Leading third-party publisher Paizo struck back at WOTC by vowing to create a true, irrevocable open-source gaming system, which they call the ORC License. Which is cute, but I’ve already forgotten what it means. … ah. the Open RPG Creative License. To be shepherded by a non-profit organization. They have the means to do it, and support it, too. So a lot of other companies are jumping on board The hashtag is #OpenDnD.

Wizards of the Coast is straight killing the goose that lays the golden egg, here. It’s hard to believe even the Hasbro suits didn’t see the folly of threatening to take other people’s stuff, without license or fee, forever. It’s a means of forcing other companies out of business, is what it is.

The suits also forgot how engaged and activated subcultures are in the age of social media. This news went around the world instantly. And people responded instantly. Hasbro got caught with its pants down. Somehow they really didn’t think anyone would object to this vulgar display of hubris.

I agree with WOTC/Hasbro about one thing. There’s no reason Dungeons & Dragons couldn’t be a cultural juggernaut like the MCU or Star Trek. I mean, my God, they have forty years of adventures, campaigns, tie-in novels and more to draw from. D&D survived the Satanic Panic in the 1980s, and the nerds who were stuffed into lockers back then are now the titans of industry and culture. There’s no reason the whole country shouldn’t know what a Beholder is just like they know who Hawkeye is. The property has been sadly mishandled in that regard.

But man, this is NOT the way to go about it. Might I remind you an A-List D&D movie is coming down the pike in mere weeks. WEEKS.

Great move, WOTC, completely enrage and alienate your customer base, indeed your entire industry, RIGHT when you are launching the first of a hoped-for tentpole movie franchise. The Iron Man of D&D, as it were. GREAT MOVE.

Oh, and Hollywood just greenlighted a live-action D&D TV show, didn’t it?

If you want someone to wade into the legalese, or count the beans, you’ll find plenty on YouTube. It’s all over there.

From my viewpoint, this will be taught as a case study in business schools in how NOT to treat your customers OR your suppliers.

It’s too bad. I had hopes for that movie.

But take heart! All is not lost.

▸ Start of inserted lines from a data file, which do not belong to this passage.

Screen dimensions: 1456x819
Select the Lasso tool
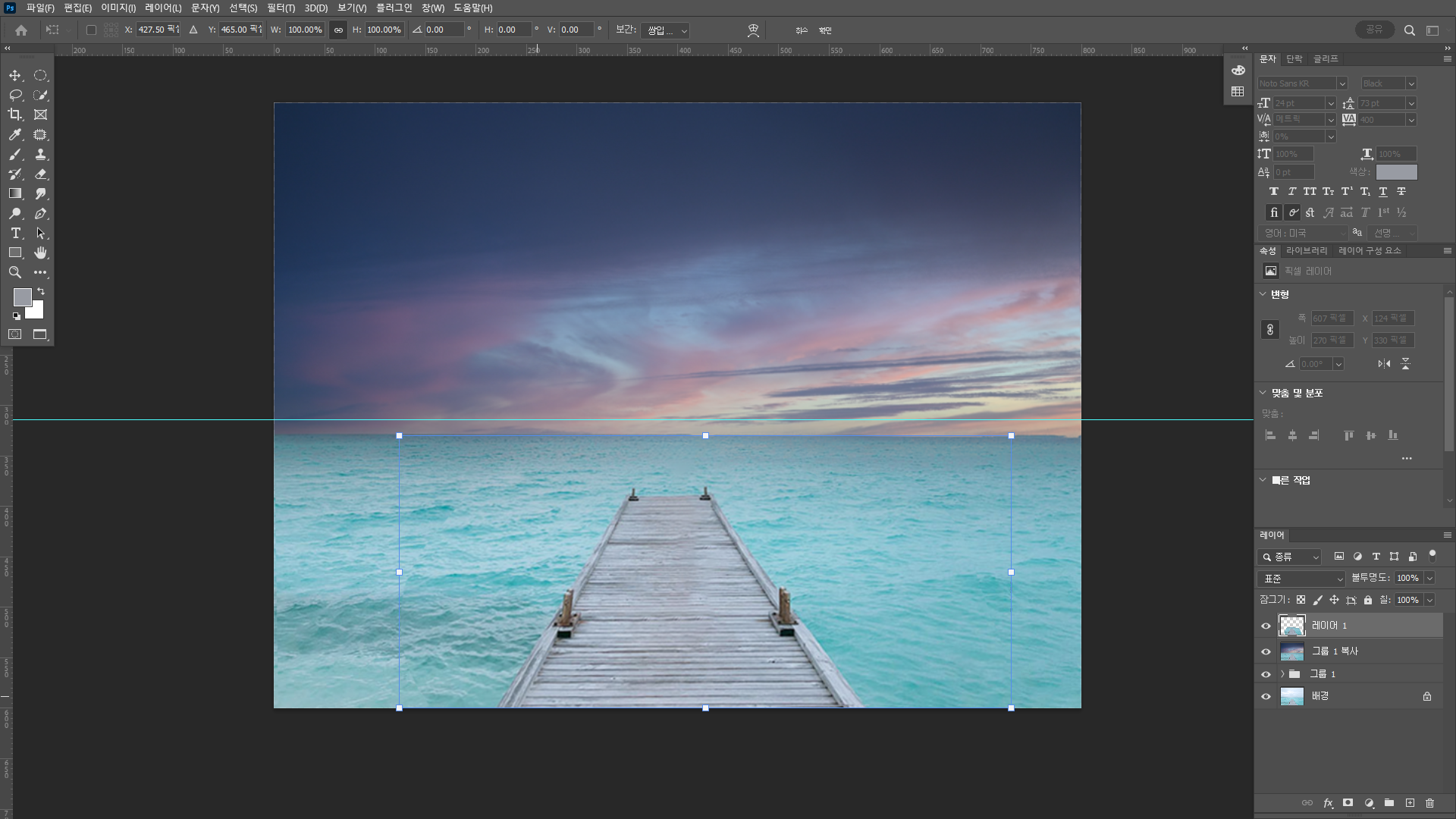pos(15,96)

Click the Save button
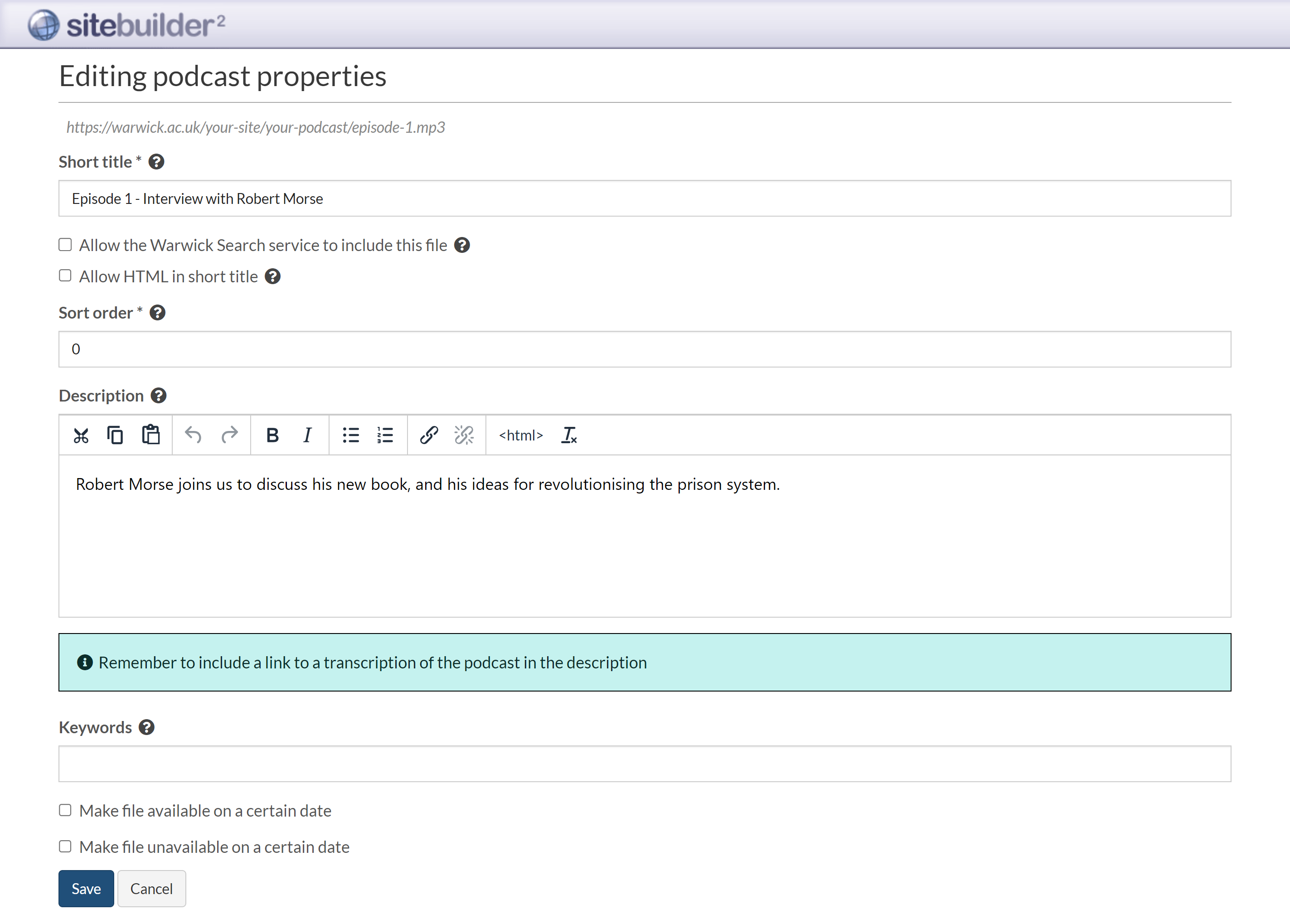[86, 889]
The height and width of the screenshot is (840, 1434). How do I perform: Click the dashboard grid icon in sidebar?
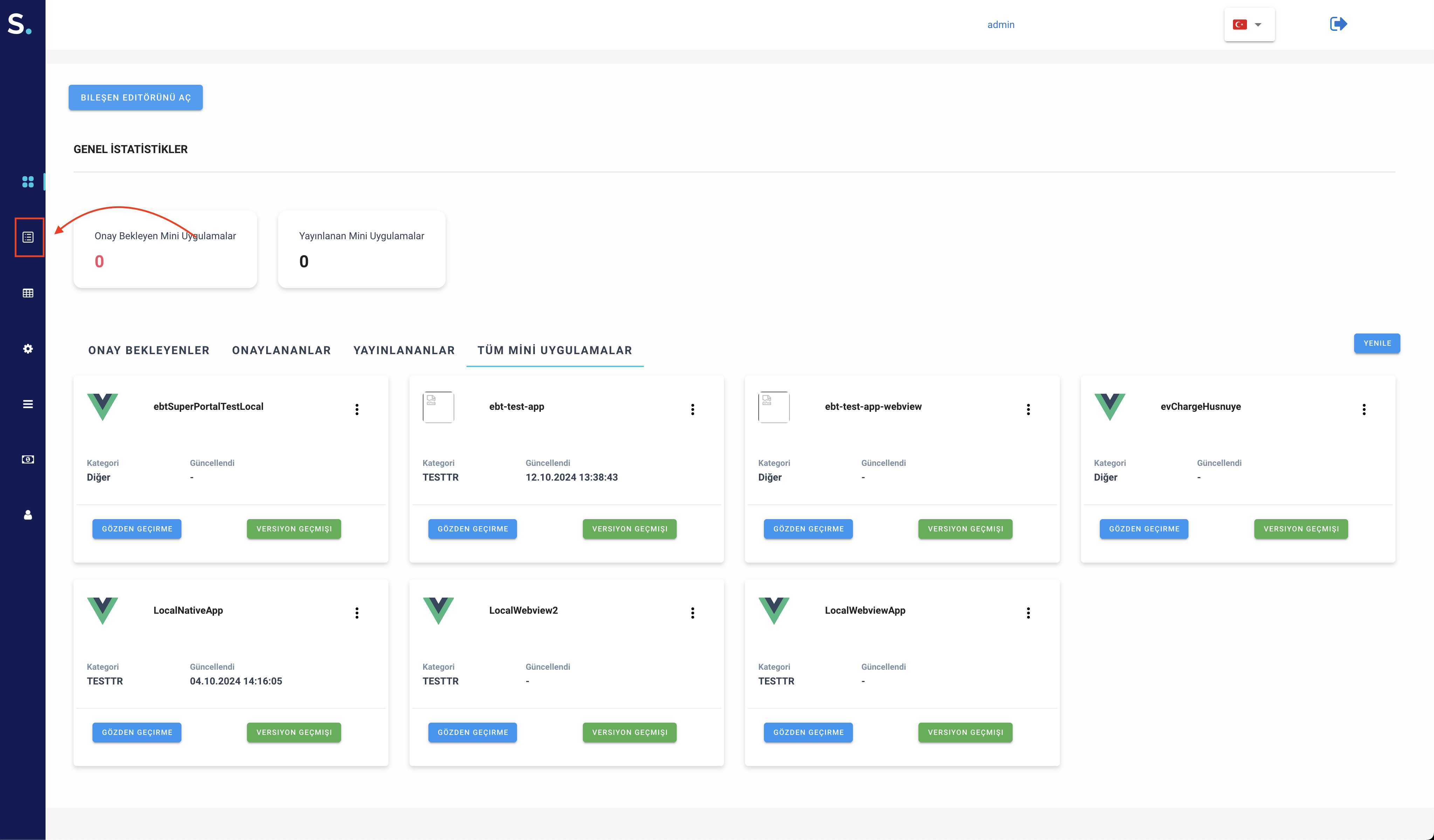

D&D is not lost to you. Even if you’re poor, even if you live in the developing world.

This is what I told gamer friends who were anxious about Third Edition … and Fourth … and Fifth.

You don’t need any of that. No one can take D&D away from you. You don’t need Wizards. Or Hasbro. Or D&D Beyond, or any of it. What you need are secondhand copies of the core rulebooks from your favorite rules set , some PDF modules from DriveThruRPG, and off you go. Run a few of those and then design your own adventures. D&D lives in your head and your heart. Not in the books. Not in warehouses or cloud servers. You can game for the rest of your life and never give another penny to Wizards if you don’t want to. In the final analysis, D&D belongs to us. Not the suits.